-- Task prompt --
Quote verbatim every line from the one containing "Alkmaar (172, 289)" through the one containing "Gooi (169, 278)", both included.

* * *

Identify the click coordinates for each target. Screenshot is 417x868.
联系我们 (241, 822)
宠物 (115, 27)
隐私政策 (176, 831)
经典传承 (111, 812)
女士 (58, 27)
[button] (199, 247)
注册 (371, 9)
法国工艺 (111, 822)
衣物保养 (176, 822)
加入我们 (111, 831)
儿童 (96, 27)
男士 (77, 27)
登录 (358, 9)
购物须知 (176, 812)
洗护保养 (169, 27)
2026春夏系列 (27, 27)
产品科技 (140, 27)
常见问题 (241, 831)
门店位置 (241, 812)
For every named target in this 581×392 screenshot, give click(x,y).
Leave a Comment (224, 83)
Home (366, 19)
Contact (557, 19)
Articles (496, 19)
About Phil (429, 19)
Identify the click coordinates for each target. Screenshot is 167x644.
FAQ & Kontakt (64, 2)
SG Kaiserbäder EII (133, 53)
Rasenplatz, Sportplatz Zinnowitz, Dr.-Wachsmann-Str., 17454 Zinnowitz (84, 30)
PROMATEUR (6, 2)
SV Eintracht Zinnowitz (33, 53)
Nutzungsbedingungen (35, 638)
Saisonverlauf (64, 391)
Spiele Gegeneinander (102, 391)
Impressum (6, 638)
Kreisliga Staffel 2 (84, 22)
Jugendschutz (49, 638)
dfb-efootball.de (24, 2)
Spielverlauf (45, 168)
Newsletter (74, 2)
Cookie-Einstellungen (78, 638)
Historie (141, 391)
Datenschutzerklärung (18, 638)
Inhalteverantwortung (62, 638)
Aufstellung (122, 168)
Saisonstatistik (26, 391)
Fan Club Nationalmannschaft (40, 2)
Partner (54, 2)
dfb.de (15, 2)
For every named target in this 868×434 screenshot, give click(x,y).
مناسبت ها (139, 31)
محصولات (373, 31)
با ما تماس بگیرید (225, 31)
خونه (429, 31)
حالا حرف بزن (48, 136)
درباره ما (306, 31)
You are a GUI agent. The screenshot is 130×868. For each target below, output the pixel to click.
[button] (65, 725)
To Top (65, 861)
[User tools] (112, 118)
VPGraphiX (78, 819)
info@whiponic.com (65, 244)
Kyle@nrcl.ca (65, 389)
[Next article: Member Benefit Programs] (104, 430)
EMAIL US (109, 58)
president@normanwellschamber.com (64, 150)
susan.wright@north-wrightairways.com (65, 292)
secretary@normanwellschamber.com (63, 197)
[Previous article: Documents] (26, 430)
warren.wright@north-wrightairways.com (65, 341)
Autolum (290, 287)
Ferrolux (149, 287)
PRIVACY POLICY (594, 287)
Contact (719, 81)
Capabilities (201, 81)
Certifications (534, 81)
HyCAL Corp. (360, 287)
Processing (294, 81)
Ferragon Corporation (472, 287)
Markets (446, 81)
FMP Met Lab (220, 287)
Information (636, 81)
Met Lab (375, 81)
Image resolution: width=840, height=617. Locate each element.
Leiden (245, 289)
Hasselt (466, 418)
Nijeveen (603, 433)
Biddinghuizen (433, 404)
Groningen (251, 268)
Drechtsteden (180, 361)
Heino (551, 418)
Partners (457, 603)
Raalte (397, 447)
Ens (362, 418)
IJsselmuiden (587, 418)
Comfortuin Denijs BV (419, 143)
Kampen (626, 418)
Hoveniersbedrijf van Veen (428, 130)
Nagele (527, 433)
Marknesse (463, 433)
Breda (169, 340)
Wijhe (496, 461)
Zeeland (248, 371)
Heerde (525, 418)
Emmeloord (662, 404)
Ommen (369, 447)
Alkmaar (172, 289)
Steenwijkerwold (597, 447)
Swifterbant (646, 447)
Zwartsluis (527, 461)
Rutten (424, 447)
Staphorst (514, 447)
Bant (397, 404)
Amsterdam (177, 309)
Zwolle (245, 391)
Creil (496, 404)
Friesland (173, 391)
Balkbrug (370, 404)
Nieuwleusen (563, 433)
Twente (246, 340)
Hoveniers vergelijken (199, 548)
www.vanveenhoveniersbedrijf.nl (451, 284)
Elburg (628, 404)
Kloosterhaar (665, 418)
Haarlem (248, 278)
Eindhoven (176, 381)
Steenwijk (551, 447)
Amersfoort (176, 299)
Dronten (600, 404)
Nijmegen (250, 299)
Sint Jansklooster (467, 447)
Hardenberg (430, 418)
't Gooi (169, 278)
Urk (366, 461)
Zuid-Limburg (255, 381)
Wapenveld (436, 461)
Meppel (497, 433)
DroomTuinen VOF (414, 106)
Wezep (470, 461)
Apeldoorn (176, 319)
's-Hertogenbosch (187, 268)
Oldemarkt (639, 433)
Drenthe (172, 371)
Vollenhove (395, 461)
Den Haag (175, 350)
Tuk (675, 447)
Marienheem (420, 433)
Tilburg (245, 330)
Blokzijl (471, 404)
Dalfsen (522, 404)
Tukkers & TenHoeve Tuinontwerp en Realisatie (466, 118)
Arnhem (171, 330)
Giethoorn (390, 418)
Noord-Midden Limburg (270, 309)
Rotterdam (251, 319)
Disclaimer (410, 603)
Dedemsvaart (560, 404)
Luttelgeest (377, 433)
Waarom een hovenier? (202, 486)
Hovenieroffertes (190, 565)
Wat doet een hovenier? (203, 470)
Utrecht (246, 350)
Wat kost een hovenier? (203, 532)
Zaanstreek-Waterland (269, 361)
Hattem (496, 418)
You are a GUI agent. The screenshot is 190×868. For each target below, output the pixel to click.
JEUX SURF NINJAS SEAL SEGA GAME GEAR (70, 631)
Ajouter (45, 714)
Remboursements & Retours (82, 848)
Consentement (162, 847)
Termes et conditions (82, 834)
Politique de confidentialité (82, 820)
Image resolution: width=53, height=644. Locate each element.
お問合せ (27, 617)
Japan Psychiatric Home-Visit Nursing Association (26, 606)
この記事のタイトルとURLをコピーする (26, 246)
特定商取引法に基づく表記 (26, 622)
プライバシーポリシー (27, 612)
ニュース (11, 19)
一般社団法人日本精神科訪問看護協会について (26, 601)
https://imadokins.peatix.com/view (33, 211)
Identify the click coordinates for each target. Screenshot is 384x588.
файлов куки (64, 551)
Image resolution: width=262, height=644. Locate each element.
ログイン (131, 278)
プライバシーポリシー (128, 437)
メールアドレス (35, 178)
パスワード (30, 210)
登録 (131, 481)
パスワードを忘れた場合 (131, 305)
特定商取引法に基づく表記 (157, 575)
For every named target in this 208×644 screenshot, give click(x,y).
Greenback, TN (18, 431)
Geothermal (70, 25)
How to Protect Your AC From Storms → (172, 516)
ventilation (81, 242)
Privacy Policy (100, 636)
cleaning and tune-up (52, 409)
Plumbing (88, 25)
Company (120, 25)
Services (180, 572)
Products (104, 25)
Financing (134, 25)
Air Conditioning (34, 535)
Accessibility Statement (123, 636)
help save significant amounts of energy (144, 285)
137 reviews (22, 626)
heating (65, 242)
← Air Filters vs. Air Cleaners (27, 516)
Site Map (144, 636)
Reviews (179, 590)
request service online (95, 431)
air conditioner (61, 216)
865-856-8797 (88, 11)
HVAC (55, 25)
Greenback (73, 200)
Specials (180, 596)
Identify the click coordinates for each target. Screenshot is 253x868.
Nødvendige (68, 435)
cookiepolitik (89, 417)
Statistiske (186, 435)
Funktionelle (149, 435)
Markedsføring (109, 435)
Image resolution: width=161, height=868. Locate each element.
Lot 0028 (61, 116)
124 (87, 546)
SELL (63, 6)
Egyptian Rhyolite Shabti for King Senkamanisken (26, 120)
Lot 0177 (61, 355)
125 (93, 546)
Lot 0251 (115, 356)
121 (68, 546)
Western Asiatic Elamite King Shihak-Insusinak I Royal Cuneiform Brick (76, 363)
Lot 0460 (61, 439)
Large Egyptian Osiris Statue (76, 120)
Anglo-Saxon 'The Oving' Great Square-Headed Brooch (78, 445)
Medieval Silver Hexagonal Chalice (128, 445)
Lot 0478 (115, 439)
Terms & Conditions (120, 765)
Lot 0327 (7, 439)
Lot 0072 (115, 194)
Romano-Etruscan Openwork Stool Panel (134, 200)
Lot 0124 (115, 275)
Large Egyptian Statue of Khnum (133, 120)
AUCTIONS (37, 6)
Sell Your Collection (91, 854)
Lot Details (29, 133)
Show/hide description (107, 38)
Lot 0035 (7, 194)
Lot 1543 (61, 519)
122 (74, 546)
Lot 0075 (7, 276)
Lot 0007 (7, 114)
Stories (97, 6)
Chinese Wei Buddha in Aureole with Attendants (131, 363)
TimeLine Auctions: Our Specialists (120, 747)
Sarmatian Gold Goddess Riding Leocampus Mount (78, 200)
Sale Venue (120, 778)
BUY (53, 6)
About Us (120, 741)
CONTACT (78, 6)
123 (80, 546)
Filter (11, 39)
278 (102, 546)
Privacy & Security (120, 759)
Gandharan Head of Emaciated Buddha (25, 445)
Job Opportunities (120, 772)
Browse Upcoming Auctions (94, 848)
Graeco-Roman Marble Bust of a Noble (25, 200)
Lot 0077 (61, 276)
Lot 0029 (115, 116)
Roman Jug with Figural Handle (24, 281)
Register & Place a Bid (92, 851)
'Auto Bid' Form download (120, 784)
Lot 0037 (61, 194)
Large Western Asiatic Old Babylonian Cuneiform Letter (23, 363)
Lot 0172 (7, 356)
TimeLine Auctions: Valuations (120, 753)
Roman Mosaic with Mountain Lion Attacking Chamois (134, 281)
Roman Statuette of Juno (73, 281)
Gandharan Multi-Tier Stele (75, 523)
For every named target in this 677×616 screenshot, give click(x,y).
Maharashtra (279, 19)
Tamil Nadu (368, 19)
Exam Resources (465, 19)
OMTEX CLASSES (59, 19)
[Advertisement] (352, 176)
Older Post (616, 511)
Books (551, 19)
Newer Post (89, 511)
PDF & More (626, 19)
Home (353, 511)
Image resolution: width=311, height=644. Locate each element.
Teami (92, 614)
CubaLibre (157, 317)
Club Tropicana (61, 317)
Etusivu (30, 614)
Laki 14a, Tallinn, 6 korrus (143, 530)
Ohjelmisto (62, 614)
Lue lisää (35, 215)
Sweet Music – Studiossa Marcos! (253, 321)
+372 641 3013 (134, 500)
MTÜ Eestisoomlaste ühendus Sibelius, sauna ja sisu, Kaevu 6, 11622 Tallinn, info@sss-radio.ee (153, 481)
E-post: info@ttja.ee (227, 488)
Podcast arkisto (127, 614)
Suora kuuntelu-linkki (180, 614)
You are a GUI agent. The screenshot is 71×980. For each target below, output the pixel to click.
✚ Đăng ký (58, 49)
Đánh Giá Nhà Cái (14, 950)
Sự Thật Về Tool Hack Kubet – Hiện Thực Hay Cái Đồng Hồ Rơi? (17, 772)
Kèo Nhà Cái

* * *

-- Solved problem --
Alkmaar (172, 289)
Steenwijkerwold (597, 447)
Swifterbant (646, 447)
Zwartsluis (527, 461)
Rutten (424, 447)
Staphorst (514, 447)
Bant (397, 404)
Amsterdam (177, 309)
Zwolle (245, 391)
Creil (496, 404)
Friesland (173, 391)
Balkbrug (370, 404)
Nieuwleusen (563, 433)
Twente (246, 340)
Hoveniers vergelijken (199, 548)
www.vanveenhoveniersbedrijf.nl (451, 284)
Elburg (628, 404)
Kloosterhaar (665, 418)
Haarlem (248, 278)
Eindhoven (176, 381)
Steenwijk (551, 447)
Amersfoort (176, 299)
Dronten (600, 404)
Nijmegen (250, 299)
Sint Jansklooster (467, 447)
Hardenberg (430, 418)
't Gooi (169, 278)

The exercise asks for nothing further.